Maduro is already showing signs of continuing Chavez's anti-American agenda. Early Tuesday, he reported the explusion of one of two U.S. attaches, and also said that "we have no doubt" that Chavez's cancer was induced by "the historical enemies of our homeland."
Maduro compared the situation to the death of the Palestinian leader Yasser Arafat, claiming Arafat was "inoculated with an illness" and said a "scientific commission will prove that Comandante Chavez was attacked with this illness."
Chavez's inner circle has long claimed the U.S. was behind a failed 2002 attempt to overthrow him. Venezuela has been without a U.S. ambassador since July 2010 and expelled another U.S. military officer in 2006.
U.S. State Department spokesman Patrick Ventrell rejected the assertion that the U.S. was trying to destabilize Venezuela. The claim, he said, "leads us to conclude that, unfortunately, the current Venezuelan government is not interested in an improved relationship."
Ventrell added that the assertion that Washington somehow had a hand in Chavez's illness was "absurd."
Call for unity
In announcing the president's death, Maduro shifted his tone, calling on Venezuelans to be "dignified heirs of the giant man."
"Let there be no weakness, no violence. Let there be no hate. In our hearts there should only be one sentiment: Love.

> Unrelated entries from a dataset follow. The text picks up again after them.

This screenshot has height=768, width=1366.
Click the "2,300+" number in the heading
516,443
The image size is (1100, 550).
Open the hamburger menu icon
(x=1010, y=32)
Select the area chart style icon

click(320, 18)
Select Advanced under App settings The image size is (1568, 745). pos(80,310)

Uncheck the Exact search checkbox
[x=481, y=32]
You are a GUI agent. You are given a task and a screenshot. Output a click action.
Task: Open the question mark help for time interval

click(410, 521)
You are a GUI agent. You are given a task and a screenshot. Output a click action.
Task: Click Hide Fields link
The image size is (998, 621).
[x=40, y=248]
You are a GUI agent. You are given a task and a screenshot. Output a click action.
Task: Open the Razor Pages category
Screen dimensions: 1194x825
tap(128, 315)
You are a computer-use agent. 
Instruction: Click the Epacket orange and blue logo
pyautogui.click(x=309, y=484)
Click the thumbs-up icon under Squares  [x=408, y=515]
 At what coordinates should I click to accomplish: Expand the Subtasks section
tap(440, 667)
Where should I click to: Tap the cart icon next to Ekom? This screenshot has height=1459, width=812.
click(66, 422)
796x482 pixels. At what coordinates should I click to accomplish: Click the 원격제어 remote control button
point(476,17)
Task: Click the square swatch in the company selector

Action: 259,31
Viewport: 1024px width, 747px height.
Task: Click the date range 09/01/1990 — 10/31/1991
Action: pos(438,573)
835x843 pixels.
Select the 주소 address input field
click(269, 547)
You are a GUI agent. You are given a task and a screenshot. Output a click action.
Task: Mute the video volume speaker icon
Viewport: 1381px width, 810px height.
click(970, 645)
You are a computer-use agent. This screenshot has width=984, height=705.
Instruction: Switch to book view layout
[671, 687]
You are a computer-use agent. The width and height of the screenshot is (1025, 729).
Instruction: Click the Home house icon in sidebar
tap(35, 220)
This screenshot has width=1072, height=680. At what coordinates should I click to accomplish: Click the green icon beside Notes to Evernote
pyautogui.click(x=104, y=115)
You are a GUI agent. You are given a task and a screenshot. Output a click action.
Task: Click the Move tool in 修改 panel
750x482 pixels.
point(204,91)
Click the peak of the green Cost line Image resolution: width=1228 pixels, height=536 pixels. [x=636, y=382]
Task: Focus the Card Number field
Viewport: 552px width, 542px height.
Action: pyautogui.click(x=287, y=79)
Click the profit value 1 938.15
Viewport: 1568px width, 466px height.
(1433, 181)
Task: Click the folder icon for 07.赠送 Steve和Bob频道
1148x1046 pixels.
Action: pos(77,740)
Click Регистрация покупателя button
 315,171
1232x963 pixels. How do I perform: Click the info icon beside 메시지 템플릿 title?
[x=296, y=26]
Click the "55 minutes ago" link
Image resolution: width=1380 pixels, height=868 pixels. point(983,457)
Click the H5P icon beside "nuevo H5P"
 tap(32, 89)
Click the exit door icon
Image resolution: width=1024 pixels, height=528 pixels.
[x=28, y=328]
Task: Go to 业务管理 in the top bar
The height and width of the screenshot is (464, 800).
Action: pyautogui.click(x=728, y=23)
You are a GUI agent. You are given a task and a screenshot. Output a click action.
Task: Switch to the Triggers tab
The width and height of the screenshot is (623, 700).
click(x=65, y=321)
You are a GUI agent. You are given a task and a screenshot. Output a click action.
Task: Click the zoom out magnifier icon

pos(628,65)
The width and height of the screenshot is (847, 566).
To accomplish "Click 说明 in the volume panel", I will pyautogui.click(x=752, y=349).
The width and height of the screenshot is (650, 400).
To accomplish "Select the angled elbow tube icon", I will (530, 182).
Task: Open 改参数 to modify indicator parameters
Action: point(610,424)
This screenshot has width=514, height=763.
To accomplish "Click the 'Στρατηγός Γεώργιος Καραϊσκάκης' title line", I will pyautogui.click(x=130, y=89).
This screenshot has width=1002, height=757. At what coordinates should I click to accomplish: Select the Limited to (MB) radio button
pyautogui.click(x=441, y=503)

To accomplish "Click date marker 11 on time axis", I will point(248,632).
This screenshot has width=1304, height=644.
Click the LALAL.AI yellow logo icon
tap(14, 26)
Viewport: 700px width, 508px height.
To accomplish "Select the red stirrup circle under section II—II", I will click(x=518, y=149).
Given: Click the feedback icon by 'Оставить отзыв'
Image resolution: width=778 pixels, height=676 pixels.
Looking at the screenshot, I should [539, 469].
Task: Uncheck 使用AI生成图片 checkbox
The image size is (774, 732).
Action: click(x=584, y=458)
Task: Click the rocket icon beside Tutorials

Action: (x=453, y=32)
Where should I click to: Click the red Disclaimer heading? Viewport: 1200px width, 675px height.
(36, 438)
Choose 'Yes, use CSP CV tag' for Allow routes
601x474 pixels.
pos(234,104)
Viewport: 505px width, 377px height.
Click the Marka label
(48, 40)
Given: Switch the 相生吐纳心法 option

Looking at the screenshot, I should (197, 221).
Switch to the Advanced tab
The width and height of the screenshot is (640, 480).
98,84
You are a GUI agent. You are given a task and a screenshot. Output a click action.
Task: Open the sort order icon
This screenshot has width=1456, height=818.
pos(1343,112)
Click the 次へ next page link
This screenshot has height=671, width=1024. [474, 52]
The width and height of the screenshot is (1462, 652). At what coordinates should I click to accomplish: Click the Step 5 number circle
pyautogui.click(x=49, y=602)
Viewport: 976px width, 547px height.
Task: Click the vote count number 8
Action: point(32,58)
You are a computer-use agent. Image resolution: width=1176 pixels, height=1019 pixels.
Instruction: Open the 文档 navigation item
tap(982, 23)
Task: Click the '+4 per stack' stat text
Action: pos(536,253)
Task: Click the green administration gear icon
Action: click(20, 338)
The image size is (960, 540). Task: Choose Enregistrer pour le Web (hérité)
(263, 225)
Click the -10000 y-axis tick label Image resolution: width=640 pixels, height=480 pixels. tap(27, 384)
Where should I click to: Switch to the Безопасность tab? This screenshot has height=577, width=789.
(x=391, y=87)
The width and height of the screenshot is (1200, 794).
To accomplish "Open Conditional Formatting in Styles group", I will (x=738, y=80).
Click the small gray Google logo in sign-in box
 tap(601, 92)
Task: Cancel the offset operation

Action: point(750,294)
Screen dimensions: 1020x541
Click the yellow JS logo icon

Love, peace and discipline."
Capriles, who lost to Chavez in the October presidential election and is widely expected to be the opposition's candidate to oppose Maduro, was conciliatory in a televised address.
"This is not the moment to highlight what separates us," Capriles said. "This is not the hour for differences; it is the hour for union, it is the hour for peace."
Capriles, the youthful governor of Miranda state, has been bitterly feuding with Maduro and other Chavez loyalists who accused him of conspiring with far-right U.S. forces to undermine the revolution.